Kia Niro

Kia Niro & Kia Optima Sportswagon. La famiglia pensa ecologico

Due stili diversi, due posizionamenti di mercato differenti, ma entrambe con la chiara volontà di soddisfare chi ha esigenze famigliari. Da un lato chi calca l’onda dell’essere eco-friendly, dall’altro chi si affida al rigore della tradizione. Kia Niro e Kia Optima Sportswagon sono le più recenti “creazioni” del Gruppo coreano che, tra un colpo alla botte e uno al cerchio, si posiziona ai vertici delle classifiche di vendita, stimolando il dibatto tra i competitor. Kia Niro, la più ricca nel contenuto, è realizzata sulla nuova piattaforma destinata ai veicoli ibridi, ibridi plug-in ed elettrici. Delle tre opzioni ha scelto quella che sta nel mezzo. Ciò significa che il dualismo elettrico endotermico si gioca da un lato con un’unità elettrica che sviluppa 32 kW (44 CV) di potenza, dall’altro con un motore benzina di 1,6 litri di cilindrata in grado di erogare 105 CV. Conformazione coadiuvata da un cambio automatico doppia frizione DCT a sei rapporti. Per chi non mastica di elettronica, il termine plug-in indica che il pacco batterie si ricarica non solo grazie all’intervento del motore benzina, ma anche da una normale presa di ricarica.

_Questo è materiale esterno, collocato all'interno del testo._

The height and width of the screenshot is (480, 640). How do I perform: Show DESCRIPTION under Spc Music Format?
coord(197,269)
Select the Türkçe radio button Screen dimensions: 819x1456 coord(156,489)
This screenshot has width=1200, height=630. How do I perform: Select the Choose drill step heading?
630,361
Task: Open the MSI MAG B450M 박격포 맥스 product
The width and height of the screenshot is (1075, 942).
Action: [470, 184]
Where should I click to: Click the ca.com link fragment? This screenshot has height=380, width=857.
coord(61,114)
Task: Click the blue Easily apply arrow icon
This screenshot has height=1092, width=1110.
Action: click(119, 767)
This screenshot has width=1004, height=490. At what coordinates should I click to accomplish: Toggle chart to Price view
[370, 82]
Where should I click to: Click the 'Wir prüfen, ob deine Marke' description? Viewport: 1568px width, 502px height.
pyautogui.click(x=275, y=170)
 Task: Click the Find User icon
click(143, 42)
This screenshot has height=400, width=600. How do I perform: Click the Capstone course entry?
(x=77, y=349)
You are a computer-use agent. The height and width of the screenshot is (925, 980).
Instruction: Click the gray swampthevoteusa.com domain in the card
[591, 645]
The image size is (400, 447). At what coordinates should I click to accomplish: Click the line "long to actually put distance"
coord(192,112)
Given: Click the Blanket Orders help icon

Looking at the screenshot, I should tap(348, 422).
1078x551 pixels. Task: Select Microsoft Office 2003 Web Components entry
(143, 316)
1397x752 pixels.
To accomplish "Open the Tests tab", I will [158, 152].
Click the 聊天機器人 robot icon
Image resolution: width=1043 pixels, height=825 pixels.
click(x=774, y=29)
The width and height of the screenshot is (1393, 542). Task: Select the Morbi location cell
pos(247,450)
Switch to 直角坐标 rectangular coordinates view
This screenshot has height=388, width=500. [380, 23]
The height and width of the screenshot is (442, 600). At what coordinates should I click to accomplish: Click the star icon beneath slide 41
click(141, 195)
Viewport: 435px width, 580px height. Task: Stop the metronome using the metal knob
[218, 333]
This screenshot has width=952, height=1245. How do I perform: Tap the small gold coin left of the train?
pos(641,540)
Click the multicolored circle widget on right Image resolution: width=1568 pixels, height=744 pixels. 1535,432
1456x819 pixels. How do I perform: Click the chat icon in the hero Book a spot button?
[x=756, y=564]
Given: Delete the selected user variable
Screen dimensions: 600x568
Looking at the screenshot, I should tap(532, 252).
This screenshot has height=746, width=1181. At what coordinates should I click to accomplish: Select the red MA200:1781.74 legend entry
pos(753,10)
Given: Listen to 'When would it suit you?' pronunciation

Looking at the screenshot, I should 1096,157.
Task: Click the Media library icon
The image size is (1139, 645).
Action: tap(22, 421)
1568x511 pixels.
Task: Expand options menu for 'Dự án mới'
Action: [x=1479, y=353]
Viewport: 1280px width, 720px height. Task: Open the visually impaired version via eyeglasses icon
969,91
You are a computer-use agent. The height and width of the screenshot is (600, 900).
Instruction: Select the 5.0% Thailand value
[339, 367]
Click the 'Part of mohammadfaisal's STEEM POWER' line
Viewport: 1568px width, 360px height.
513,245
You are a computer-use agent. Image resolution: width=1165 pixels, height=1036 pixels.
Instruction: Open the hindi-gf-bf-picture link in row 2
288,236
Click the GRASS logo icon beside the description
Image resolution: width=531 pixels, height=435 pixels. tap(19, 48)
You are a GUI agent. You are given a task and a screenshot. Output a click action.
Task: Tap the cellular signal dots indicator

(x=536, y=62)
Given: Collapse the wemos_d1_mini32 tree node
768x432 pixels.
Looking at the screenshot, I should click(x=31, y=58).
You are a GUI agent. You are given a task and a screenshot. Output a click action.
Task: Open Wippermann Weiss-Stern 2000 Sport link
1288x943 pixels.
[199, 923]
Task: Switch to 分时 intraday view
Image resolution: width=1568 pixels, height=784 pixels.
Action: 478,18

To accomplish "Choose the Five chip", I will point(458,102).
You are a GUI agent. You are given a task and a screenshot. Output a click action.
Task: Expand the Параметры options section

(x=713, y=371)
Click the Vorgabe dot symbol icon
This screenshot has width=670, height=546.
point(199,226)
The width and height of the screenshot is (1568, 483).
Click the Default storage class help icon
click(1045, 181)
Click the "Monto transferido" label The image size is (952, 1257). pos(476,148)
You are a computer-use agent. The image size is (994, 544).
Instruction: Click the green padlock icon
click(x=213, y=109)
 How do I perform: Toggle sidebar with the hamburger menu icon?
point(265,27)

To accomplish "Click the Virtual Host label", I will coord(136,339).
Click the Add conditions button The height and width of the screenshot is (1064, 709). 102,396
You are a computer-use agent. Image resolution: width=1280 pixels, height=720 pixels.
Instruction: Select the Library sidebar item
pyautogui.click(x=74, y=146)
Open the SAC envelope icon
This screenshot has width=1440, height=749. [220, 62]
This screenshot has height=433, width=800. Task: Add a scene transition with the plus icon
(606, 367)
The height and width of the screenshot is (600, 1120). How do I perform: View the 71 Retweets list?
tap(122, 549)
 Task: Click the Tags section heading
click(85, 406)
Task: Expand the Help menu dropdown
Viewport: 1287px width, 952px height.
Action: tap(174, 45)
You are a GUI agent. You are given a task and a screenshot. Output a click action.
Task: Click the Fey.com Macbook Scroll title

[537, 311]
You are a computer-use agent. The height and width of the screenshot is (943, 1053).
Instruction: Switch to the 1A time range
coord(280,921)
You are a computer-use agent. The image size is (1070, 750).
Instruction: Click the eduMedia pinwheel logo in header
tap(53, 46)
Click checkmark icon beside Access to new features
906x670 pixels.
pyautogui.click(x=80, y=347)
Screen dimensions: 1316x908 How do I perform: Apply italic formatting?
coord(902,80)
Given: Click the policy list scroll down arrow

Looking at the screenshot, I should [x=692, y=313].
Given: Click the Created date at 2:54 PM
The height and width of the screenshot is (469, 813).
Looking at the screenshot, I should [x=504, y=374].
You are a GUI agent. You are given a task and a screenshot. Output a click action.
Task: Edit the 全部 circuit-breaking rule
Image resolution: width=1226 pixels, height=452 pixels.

Non vanta le stesse peculiarità tecniche di Niro, ma pure la nuova Kia Optima Sportswagon ha qualcosa da raccontare. La famigliare di Seoul conserva le proporzioni del modello berlina, da cui riprende in toto la meccanica. Alla voce motorizzazioni spicca l’unità turbodiesel 1.7 CRDi da 141 cavalli. Mentre quando si tratta di dimensioni e simili, è il dato dei 553 litri del bagagliaio il più rilevante. E come la tre volumi, anche la Sportswagon si correda delle funzionalità sia di Android Auto sia di Apple CarPlay (disponibile a fine anno).